Feminism as a movement, at this time in history, has reached a point where many question its necessity, and there is a common belief that the goal of gender equality has already been achieved. Katie Morgan believes this is a dangerous assumption, so for her Senior Project she created several visualizations representing issues of inequality between men and women to communicate to the general public the work that still needs to be done.
Katie says that she chose her subject because feminism is a “crucial” part of her identity. “It’s hard to justify the position that gender inequality is simply an opinion, so I wanted to represent the data in a way that stirs reaction and sparks understanding,” she said.

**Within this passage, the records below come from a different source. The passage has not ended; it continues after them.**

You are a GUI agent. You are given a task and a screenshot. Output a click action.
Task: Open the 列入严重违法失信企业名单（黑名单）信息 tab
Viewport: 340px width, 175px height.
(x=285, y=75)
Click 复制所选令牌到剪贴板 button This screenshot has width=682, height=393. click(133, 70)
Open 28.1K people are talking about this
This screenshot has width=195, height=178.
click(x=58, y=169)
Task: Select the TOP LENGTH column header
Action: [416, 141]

She began her research over the summer and compiled a huge amount of data. There are four major components to her exhibit. The first is a display rendering the salary gap between men and women as a physical comparison of coins in tubes. The second is a large map of the United States that communicates the frequency of incidences of sexual assault, rape, and domestic violence in each state through bright, rapidly blinking lights. She designed the display to be hard to ignore and hopes that viewing it will help people identify with victims and appreciate the frequency with which such atrocities occur in our own country.
A third focus of Katie’s efforts is a series of infographics that address political, economic, and social aspects of the feminist movement over time, highlighting inequalities that still exist across all areas. The specific topics featured include everything from the history of women’s suffrage and women in politics to women in business and the film industry and the “pink tax.”

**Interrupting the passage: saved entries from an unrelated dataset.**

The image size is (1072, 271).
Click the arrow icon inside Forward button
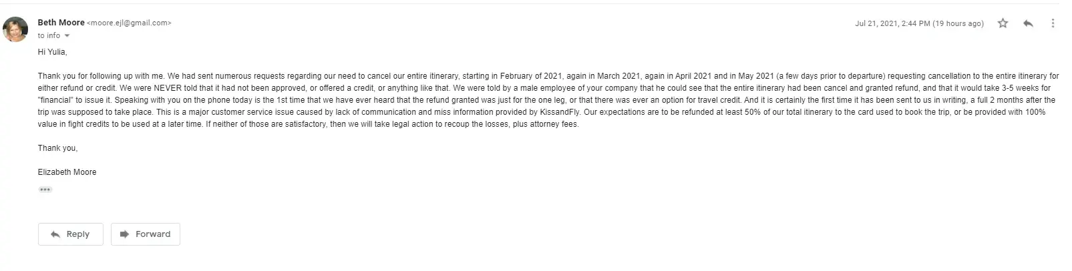(124, 234)
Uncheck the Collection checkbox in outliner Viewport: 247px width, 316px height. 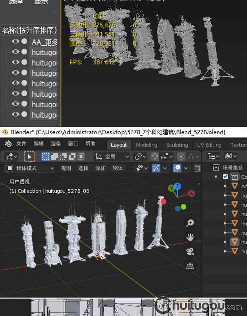coord(225,177)

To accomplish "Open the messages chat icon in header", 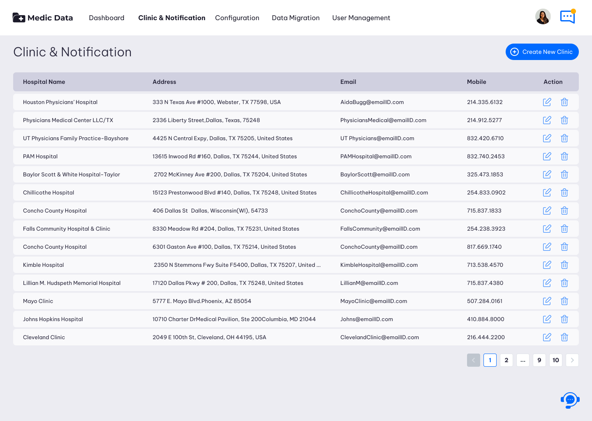I will pos(568,16).
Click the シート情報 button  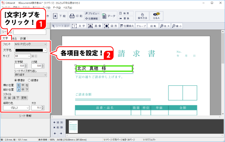(25, 116)
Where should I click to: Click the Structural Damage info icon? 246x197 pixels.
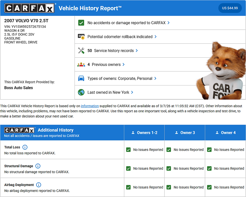pyautogui.click(x=38, y=166)
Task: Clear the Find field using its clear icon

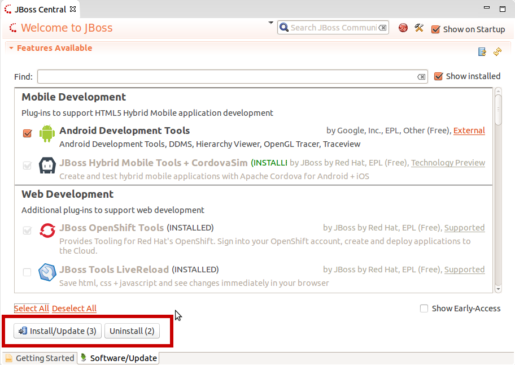Action: pos(421,77)
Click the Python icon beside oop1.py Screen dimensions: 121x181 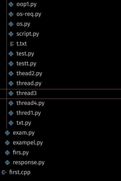point(11,4)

The final component of her project defines a series of seven terms, including “consent” and “objectification,” at both simple and complex levels and relates the terms to feminism and inequality. She is also using the Twitterfall application to display a live feed tracking and tallying every time certain gendered insults appear on Twitter. “The numbers will ultimately communicate that this a pervasive problem that needs to be addressed,” Katie said.
The project was a big one to tackle, and Katie learned new skills such as Arduino programming and infographic design to carry out her vision. She built the technical and physical components with the help of Innovation Lab @Ross instructors Dr. Dave Morgan and Urban Reininger and Visual Arts teacher Jon Mulhern. Mentor Kerrie Tinsley-Stribling advised her on areas of potential focus and helped her with research topics.

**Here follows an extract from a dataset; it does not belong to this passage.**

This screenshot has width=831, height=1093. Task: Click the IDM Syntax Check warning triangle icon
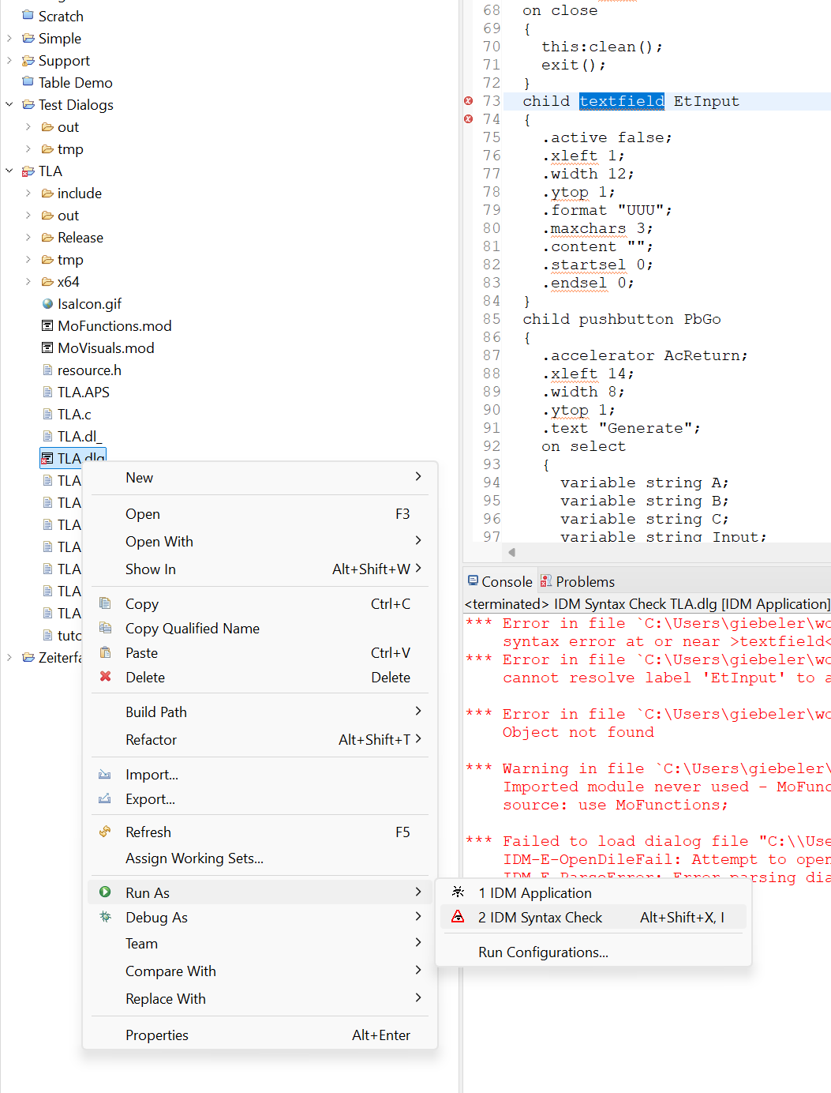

The process was also very personal to Katie. “A concern of mine was the strength and extremity of the words I use being off-putting, despite the fact that such strength is warranted,” she said. In the end, some of the text may be blunt, but no more so than the dire need for communicating and sharing the continued need for feminist dialogue across the globe to help women achieve the goal of equal personhood for all.
Katie’s project debuted in the Ross Gallery on Senior Project Exhibition Night January 21 and will remain on display for some time.